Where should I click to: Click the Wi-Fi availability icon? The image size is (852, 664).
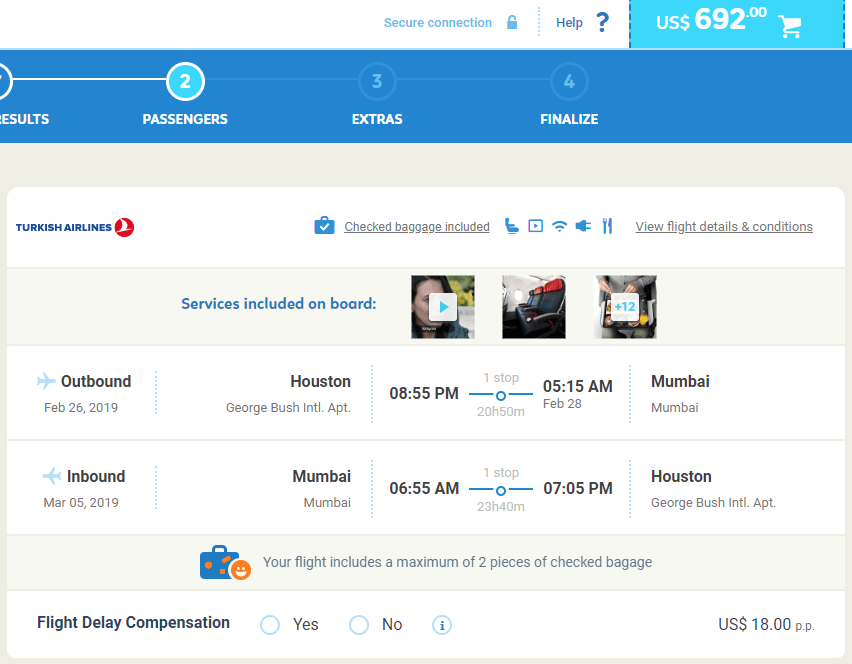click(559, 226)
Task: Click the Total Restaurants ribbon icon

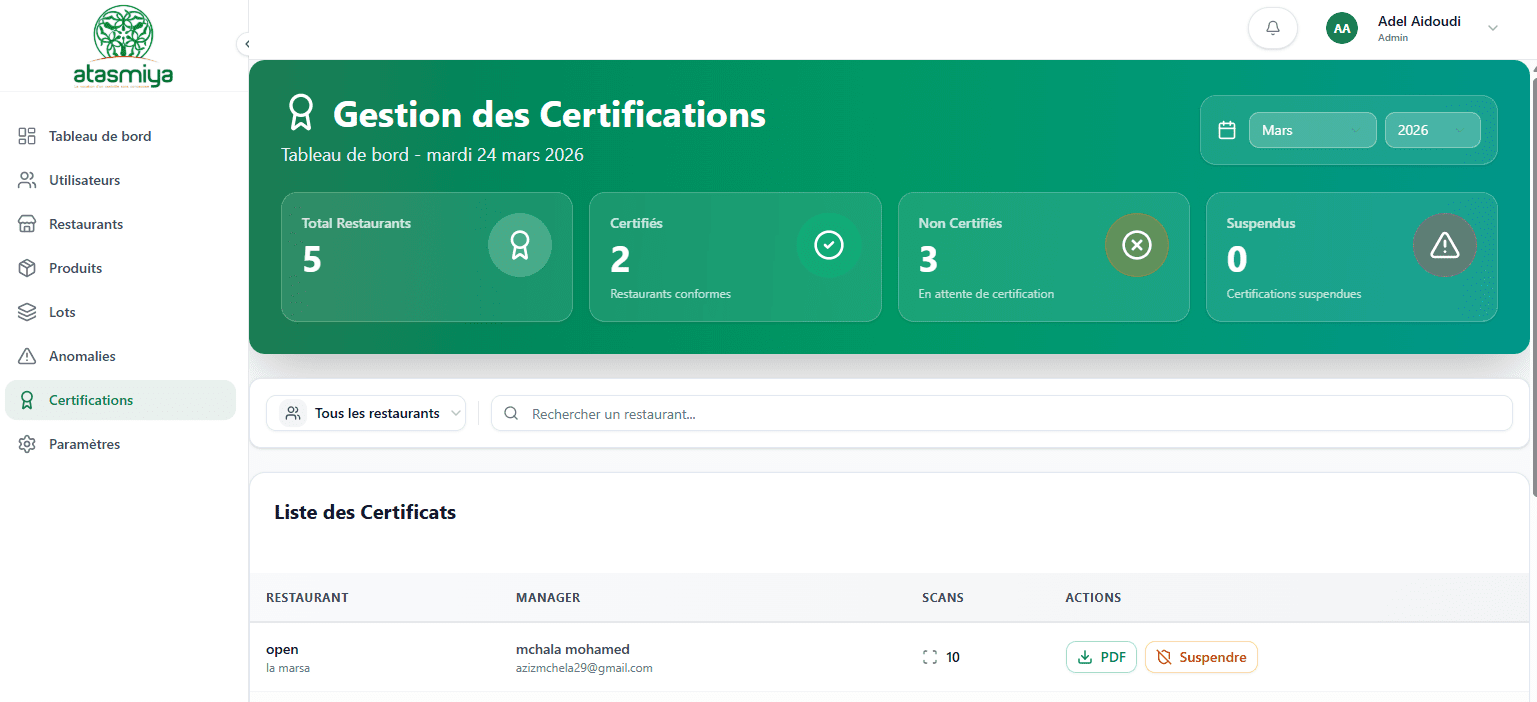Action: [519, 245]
——————————
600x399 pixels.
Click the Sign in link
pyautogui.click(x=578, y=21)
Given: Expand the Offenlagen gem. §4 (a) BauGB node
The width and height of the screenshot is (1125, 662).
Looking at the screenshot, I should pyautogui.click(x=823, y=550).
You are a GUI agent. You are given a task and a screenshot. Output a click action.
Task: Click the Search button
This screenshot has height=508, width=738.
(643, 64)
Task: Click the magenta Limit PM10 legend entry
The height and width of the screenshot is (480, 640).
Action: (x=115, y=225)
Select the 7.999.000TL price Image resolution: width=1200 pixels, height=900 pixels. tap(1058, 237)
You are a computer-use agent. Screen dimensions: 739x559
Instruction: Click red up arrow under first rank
——————————
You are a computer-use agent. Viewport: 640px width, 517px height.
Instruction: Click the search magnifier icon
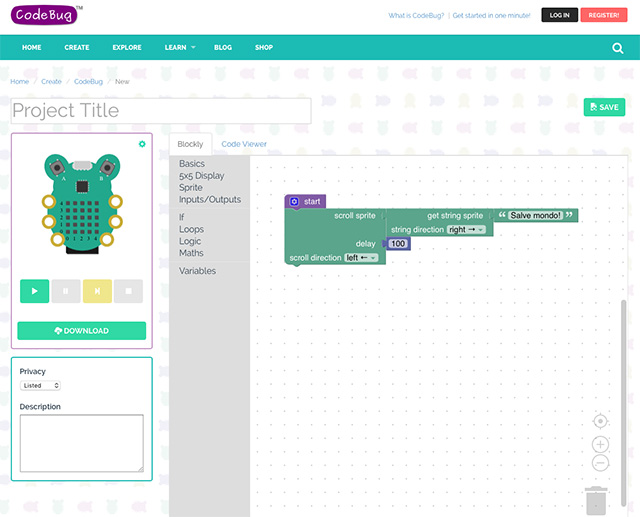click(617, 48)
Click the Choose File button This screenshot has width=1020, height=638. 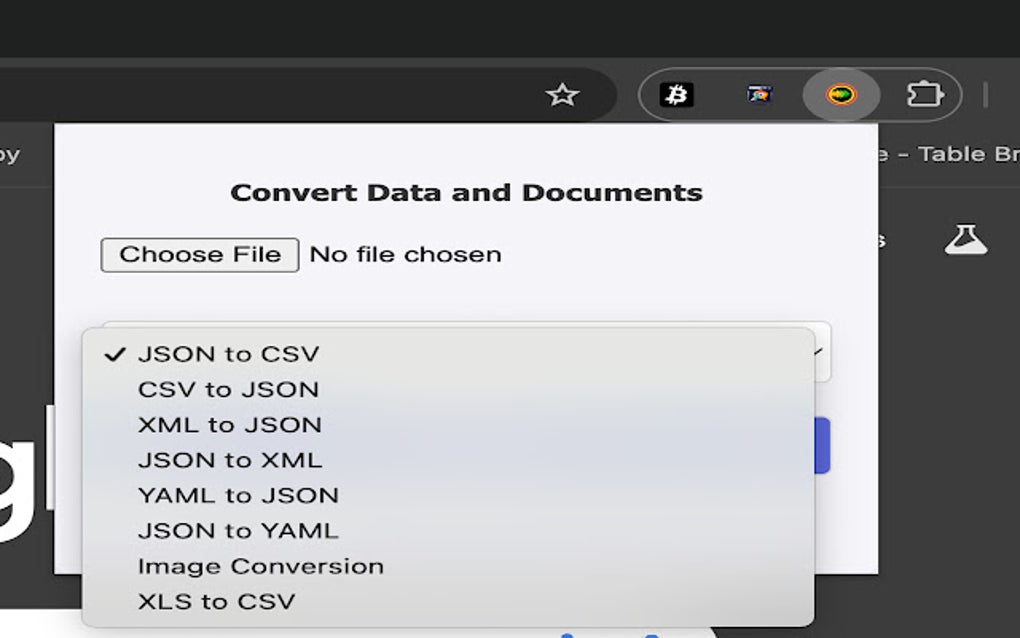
——————————
What you have to do ::
Which of the lines in the data contain the string "pixels"? Return each one.

Exercise answer ::
600x399 pixels.
Select the 7.999.000TL price Image resolution: width=1200 pixels, height=900 pixels. tap(1058, 237)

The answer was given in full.